Media inspires us. Music, movies, television, they arrest our senses, if only momentarily and force us to reflect and react to things as macro as culture as a whole, or as micro as the individual self. Social Media, conceptually, is the creation and generation of media, mainly in reaction to media. Live-tweeting television shows, reactionary posts, meme culture, they’re all based virtually around capital-M Media. However, unlike The Big Lebowski, or Purple Rain, the self is ever-changing and evolving in opinions, aesthetics, thoughts, and reactions, and with that is growth. The book opens, is read, and closed, and no matter what our takeaway from that is, the text itself doesn’t change. Facebook, however, is continually evolving and revising, and sometimes the only thing connecting one post from another is the Twitter handle it’s linked to.
Earlier today, Kanye West released the music video to “Wolves,” technically the album closer to his album The Life of Pablo, an album that is famous for not technically being done, and not technically being released. No physical forms of the record exist, therefore Pablo is free to be continually changing, whether it be its tracklist, production, and mix tweaks, or even songs being tacked on. The album is alive and evolving, like Kanye, like us. That makes it, to me, the first social media album.
Focusing on “Wolves” as a song, what’s fascinating to me is that its release predates The Life of Pablo. It was first heard as the score to Kanye West’s first fashion show, Yeezy Season 1, and was performed on Saturday Night Live over a year before the first version of Pablo was released. It features Vic Mensa and Sia in stellar, chilling verses, and was only available via SoundCloud bootleg. Fast forward to last February, the release of Yeezy Season 3 and the livestream of Life of Pablo, and “Wolves” was virtually a different song. Vic Mensa and Sia were removed, a new verse was added, and fans, myself included, went berserk.
The reaction was almost universally negative, social media went crazy, attacking Kanye and pleading that he put Vic and Sia back on the album, which led to his widely-memed tweet “Imma fix wolves.” A few months later, and the song went through three total revisions, concluding with the version included in the video, seemingly the final version of the song, but who could say?
The video, directed by Steven Klein, is essentially a commercial for the French high-fashion house Balmain, with Oliver Rousteing working as a creative director. It features a crying Kanye in a studded denim jacket, his wife, Kim Kardashian-West also crying, other celebrity cameos, and a whole lot of models with tears rolling down their face. It’s a stark, seven-minute visual affair that many are already criticizing as just being a commercial.
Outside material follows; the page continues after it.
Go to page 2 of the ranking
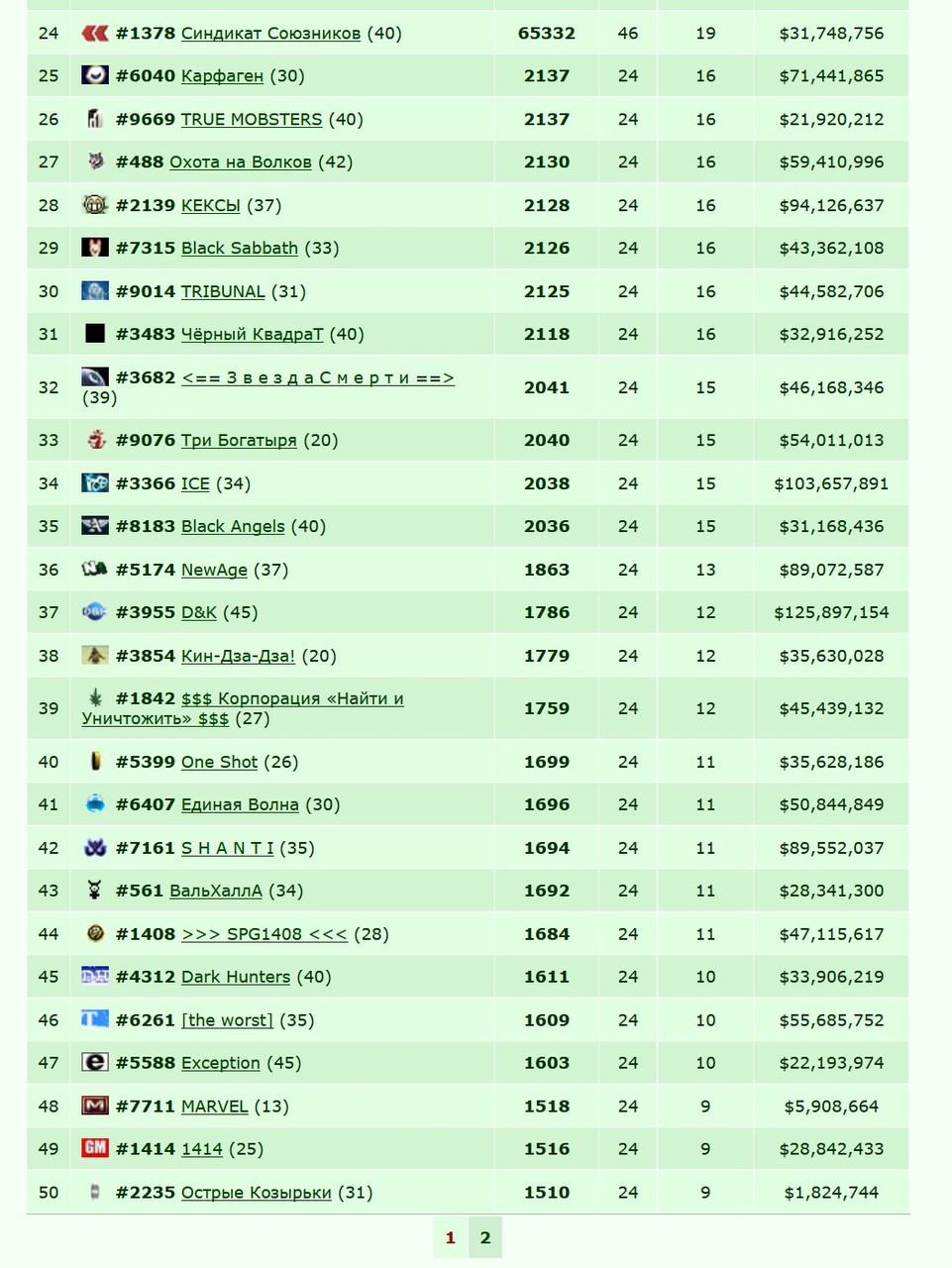This screenshot has height=1268, width=952. point(485,1237)
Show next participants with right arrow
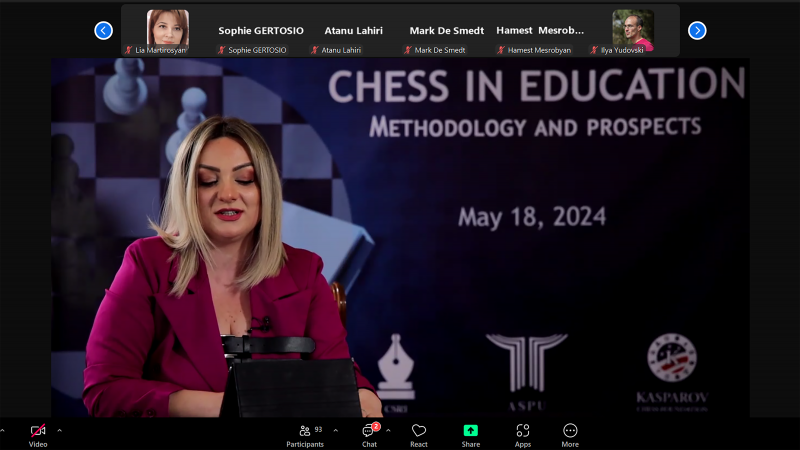 coord(697,30)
For me, the takeaway from this and Kanye’s whole career essentially is the revolt against media scrutinization. What’s life like under a microscope when you’re still changing, when your opinions aren’t fully formed yet, what do you regret-nay-what can you regret when your every move is documented, referenced, replayed, and remixed for everyone to see?
We’re all aware of this now, and it’s reflected in our actions. How do we write the perfect tweet for the moment? How do I make my opinion the best opinion? What’s the best lighting for this selfie I’m about to take? Kim Kardashian is accused continuously for her alleged self-absorption and branding the Kardashian empire as a whole, but aren’t you doing the same thing? Take a look at your Instagram. How long did you take on that drivers-seat selfie? Or your Twitter account, I’m sure you’ve deleted many tweets you now find problematic or not quite ‘on-brand.’
Yeah, Kanye West’s video is a commercial for clothes you can’t afford, so what. The song is about discomfort and regrets with how one’s actions affect the people around them, and no one knows that more than Kanye West. The only difference between what Kim and Kanye do and your social media output is the following. They’re aware of what they’re doing and how to do it, they’re the masters of social media and not only are they surrounded by the wolves, now you are too.